Mastering Tokenizers and Parsers

Previous Posts:

After defining the grammar for our language, the next step is to create a Tokenizer.

We use the following definitions:

A lexeme is a sequence of characters that matches the pattern for a token and is identified as that token's instance.
A pattern describes the possible forms of a token's lexemes.
Token is a pair consisting of a token name and an optional token value. The token name is a category of a lexical unit.

A lexical analyzer, also known as a tokenizer, is a program that receives text and creates tokens.

Token Name	Lexeme
number	2
multiplicationOperator	*
number	2
additionOperator	+
number	5

In this example, the arithmetic expression '2*2+5' is segmented into tokens. Each token type (number, multiplicationOperator, additionOperator) corresponds to a lexeme ('2', '*', '2', '+', '5'), which are the actual characters and symbols in the expression.

The Tokenizer doesn't figure out what the text means. Its job is to make the text easy to handle for the next steps, like understanding the structure and meaning of the text.

We could choose not to use a Tokenizer. This might be an option for very simple programs, like a basic arithmetic expressions evaluator. However, for more complex situations, such as creating an interpreter for a programming language, it's essential to use a tokenizer. It helps break down and analyze text more easily, making our work simpler and more organized.

Technically, the objects representing the tokens can also include metadata. For instance, they can store the token positions. The position of tokens is crucial for error handling and linting. In general, it is a good idea to include metadata that we can utilize for various text analysis methods.

Syntax analysis

The next step in processing text is parsing. Syntax analysis, also known as parsing, is the process where we check if the source code follows the grammatical rules of the language. During parsing, the sequence of tokens produced by tokenization is analyzed to understand their syntactic relationships. The result of this syntactic analysis is a parse tree, often referred to as a concrete syntax tree (CST). A concrete syntax tree is a hierarchical structure that represents the relationship between a given sequence of tokens, showing how they relate to each other in terms of syntax.

Imagine a tree that represents a sentence. Each branch and leaf of the tree is a part of the sentence, like words and punctuation. The CST shows every part of the sentence and how they are connected, in the exact order they appear. It includes every detail, even small ones that don't change the sentence's overall meaning. This tree helps us see how the sentence is put together, piece by piece, like a detailed map.

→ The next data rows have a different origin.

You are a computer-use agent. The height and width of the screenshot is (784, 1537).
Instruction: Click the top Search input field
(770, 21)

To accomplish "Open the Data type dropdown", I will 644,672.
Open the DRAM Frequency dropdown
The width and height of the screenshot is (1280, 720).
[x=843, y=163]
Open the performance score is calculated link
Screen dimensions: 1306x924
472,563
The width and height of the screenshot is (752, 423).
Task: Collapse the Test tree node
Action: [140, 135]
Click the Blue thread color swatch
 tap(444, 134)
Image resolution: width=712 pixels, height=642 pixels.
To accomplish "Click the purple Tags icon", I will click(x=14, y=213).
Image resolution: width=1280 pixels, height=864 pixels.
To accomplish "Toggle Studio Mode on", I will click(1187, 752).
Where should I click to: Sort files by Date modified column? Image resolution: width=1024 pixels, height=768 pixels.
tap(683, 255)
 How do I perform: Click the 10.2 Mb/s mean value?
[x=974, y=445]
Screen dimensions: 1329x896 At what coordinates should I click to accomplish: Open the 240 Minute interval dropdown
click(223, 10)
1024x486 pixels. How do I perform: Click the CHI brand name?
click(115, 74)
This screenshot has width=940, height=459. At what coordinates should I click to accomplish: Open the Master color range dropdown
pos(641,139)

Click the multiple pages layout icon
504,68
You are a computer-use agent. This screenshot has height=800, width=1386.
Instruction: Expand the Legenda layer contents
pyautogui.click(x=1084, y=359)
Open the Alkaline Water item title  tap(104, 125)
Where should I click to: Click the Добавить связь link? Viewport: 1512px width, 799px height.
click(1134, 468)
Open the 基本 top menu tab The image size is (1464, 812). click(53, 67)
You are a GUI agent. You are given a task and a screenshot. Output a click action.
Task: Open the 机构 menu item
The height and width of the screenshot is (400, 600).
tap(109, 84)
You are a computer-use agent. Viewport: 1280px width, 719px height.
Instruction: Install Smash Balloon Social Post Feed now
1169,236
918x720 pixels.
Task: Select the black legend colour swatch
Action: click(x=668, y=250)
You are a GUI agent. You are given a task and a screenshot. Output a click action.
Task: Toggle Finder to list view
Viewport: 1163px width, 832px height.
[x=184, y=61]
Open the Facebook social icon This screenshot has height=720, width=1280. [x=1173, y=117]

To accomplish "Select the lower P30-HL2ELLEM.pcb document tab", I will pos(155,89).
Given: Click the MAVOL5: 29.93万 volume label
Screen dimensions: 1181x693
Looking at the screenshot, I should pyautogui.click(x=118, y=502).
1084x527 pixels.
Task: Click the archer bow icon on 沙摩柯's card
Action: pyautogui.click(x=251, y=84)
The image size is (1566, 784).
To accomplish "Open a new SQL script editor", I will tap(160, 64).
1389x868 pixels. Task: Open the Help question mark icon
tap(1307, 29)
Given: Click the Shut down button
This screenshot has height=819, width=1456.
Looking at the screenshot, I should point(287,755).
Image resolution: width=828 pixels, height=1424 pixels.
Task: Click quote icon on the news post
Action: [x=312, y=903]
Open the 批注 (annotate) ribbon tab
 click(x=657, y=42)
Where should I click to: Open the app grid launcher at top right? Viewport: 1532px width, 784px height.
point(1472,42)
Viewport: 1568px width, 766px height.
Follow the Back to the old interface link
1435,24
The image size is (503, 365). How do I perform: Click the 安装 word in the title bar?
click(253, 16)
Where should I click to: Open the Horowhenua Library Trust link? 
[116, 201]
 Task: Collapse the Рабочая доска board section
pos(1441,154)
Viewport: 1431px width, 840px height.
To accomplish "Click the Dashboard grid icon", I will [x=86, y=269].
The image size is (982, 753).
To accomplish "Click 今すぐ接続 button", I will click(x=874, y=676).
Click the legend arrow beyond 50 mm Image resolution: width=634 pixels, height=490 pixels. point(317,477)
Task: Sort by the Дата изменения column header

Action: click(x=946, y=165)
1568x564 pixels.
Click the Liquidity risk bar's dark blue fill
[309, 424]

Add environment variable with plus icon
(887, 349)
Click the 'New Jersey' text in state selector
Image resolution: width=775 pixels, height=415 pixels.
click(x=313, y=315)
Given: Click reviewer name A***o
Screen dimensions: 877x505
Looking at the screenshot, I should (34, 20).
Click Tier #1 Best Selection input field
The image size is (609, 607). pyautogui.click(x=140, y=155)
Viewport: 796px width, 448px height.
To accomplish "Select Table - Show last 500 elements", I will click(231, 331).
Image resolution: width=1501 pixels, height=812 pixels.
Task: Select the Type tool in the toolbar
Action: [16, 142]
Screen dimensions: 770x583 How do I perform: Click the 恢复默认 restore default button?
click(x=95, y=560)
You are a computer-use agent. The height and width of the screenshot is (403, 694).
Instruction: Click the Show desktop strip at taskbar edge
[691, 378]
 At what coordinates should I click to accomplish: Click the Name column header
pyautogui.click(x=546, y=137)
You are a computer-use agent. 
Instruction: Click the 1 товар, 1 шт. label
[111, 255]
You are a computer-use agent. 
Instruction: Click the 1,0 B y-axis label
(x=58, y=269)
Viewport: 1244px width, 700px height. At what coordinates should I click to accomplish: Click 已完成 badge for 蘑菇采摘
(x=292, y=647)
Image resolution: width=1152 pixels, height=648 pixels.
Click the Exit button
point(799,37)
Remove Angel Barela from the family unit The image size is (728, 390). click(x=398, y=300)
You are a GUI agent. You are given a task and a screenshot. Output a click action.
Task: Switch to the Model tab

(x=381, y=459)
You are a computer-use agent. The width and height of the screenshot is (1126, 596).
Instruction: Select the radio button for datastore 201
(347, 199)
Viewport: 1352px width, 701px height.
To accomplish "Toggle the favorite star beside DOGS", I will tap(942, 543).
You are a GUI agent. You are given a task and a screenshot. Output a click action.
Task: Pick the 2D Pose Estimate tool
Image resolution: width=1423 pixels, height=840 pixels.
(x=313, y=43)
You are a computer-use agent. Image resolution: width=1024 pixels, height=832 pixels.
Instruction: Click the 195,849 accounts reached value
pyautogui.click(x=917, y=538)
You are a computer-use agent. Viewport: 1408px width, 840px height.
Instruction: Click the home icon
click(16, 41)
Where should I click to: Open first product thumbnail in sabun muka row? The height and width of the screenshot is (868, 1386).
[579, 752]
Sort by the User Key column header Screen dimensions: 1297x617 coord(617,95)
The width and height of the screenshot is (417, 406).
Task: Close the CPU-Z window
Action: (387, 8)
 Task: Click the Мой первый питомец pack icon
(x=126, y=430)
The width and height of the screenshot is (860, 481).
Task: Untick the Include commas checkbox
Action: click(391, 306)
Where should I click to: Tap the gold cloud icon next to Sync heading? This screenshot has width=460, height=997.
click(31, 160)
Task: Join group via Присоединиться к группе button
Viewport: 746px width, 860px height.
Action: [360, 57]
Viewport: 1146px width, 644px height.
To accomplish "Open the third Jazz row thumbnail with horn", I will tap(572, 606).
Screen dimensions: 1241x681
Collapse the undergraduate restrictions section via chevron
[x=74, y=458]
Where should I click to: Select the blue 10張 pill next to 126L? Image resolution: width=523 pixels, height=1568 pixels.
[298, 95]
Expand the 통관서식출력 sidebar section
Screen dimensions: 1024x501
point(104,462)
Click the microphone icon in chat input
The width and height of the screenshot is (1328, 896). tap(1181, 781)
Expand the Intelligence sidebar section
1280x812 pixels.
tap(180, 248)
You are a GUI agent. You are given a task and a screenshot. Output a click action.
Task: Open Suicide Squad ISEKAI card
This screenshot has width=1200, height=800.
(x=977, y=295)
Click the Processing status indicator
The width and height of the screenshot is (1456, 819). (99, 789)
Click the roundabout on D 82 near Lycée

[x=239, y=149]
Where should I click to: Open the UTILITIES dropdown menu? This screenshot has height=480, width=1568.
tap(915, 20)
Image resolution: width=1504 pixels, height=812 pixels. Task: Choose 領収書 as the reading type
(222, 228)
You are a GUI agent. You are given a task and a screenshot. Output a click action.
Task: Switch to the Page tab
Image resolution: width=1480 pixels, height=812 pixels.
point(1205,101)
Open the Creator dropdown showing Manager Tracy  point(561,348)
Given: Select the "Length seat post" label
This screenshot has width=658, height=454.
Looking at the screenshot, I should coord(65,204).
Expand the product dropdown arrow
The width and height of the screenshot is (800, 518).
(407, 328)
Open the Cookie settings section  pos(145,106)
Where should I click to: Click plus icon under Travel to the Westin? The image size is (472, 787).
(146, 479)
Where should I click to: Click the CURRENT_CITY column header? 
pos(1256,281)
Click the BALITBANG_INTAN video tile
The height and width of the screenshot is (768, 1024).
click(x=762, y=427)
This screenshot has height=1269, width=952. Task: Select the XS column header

There are two main ways to create a parse tree: the top-down approach and the bottom-up approach. We will use the principles of leftmost and rightmost derivation in order to understand how to build a parse tree.

Top-down parsers typically operate under the assumption that the derivation of a string from the grammar can be performed using leftmost derivation, where at each step, the leftmost non-terminal symbol is expanded. The tree construction process for these parsers can be visualized as follows:

top-down-01

You can see that it directly reflects the process of derivation, proceeding from top to bottom and from left to right.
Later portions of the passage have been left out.